# Write your full name here
# Assignment 1: MapReduce - Blog Posts and Comments

## Input file description

You are given the `comments.csv` input file. It is a Comma Separated Values (CSV) file that stores comment relationships. More specifically, the file includes 1 million rows and each row stores a tuple of the form:

`PostAuthor,CommentAuthor,CommentDate`

The tuple contains three fields (columns):

* `PostAuthor`: this is a blog user who authored a blog post.
* `CommentAuthor`: this is another user who has commented on the post of the PostAuthor.
* `CommentDate`: this field stores the date that the comment was made.


## Tasks

You will write 3 MapReduce jobs **here** by using MRJob:

* The first job will scan the input file and for each `PostAuthor` it will construct a tuple that contains:
 - The number of comments made to *all* of his/her posts, and
 - A list of the comments in the form `(CommentAuthor,CommentDate)`. The list must be sorted in decreasing `CommentDate` order. Namely, the most recent comment must be placed at the top, followed by the older ones.
 - Example output: `PostAuthor NumberofComments [(Commentator,Date)(Commentator,Date)(Commentator,Date)()...]`

* The second job will scan the input file and for each `PostAuthor` it will construct a tuple that contains:
 - The number of the *distinct* commentators who made a comment to *all* of his/her posts, and
 - A list of the commentators in the form `[(DistinctCommentator1)(DistinctCommentator2)...]`
 - Example output: `PostAuthor NumberofDistrinctCommentators [(DistinctCommentator1)(DistinctCommentator2)...]`
 - Use a combiner here.

* The third job will scan the input file and for each `CommentAuthor` it will construct a tuple that contains:
 - The number of comments that `CommentAuthor` has made to *all* posts, and
 - A list of the comments in the form `(PostAuthor,CommentDate)`. The list must be sorted in decreasing `CommentDate` order.
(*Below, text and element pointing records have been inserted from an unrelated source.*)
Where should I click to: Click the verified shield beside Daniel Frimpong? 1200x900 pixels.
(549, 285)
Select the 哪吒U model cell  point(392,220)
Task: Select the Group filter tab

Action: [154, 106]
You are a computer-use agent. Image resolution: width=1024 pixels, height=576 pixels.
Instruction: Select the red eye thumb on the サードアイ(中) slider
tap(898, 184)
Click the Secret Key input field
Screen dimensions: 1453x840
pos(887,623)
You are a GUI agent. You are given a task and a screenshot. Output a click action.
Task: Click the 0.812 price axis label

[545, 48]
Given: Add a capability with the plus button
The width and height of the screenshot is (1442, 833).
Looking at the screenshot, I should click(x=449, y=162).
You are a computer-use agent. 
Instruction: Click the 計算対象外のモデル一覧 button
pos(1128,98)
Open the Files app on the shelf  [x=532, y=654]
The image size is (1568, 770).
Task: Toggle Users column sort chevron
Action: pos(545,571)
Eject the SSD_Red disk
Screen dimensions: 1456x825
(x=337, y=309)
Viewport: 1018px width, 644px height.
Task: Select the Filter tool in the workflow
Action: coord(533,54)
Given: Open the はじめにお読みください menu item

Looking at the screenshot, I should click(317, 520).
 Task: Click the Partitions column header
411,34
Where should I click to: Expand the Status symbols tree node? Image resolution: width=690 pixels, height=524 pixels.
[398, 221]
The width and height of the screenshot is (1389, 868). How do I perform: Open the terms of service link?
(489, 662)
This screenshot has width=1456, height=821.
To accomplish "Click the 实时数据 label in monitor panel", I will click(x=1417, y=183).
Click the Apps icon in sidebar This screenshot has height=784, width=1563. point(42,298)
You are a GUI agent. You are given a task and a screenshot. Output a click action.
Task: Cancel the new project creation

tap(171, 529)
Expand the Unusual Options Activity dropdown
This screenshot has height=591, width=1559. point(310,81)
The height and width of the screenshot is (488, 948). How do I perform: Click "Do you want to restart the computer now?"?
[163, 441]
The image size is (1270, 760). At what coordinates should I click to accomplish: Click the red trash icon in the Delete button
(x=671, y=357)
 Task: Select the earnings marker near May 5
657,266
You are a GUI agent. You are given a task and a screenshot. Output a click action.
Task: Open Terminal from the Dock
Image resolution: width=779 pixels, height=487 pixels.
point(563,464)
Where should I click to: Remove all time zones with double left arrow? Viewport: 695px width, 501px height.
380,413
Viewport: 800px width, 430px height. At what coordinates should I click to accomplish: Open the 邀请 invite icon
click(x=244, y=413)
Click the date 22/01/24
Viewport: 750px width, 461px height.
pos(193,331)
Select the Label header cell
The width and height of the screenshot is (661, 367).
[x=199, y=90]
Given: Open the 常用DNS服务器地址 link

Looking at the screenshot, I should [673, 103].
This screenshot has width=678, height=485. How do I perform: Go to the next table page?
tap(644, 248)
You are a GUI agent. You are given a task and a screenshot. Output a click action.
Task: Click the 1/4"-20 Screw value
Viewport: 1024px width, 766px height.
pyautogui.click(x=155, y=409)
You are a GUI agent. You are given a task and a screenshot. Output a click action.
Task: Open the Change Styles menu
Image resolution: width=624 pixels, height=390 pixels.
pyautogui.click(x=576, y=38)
Namely, the most recent comment must be placed at the top, followed by the older ones.
 - Example output: `CommentAuthor NumberofComments [(PostAuthor,Date)(PostAuthor,Date)(PostAuthor,Date)()...]`


## Deliverables

**There will be a single deliverable, this notebook**. You will organize your answers according to the provided structure, which is identical to the example notebooks that were uploaded to the e-learning platform. **Please write your full name in both the notebook's filename and the notebook's title (first line of first cell)**.

Then, upload the file in the e-learning platform.


## Answer to task 1

### 1.1 Python code for MapReduce

In [1]:
%%file task1.py
#!/usr/bin/env python3

from mrjob.job import MRJob
from mrjob.step import MRStep
import csv
from datetime import datetime

class PostAuthorComments(MRJob):

    def mapper(self, _, line):
        # Use csv library to correctly parse CSV lines, even if there are commas within fields
        reader = csv.reader([line])
        for row in reader:
            post_author, comment_author, comment_date = row
            yield post_author, (comment_author, comment_date)

    def reducer(self, key, values):
        # Sort comments by date descending and count them
        sorted_values = sorted(values, key=lambda x: datetime.strptime(x[1], '%Y-%m-%d'), reverse=True)
        num_comments = len(sorted_values)
        yield key, (num_comments, list(sorted_values))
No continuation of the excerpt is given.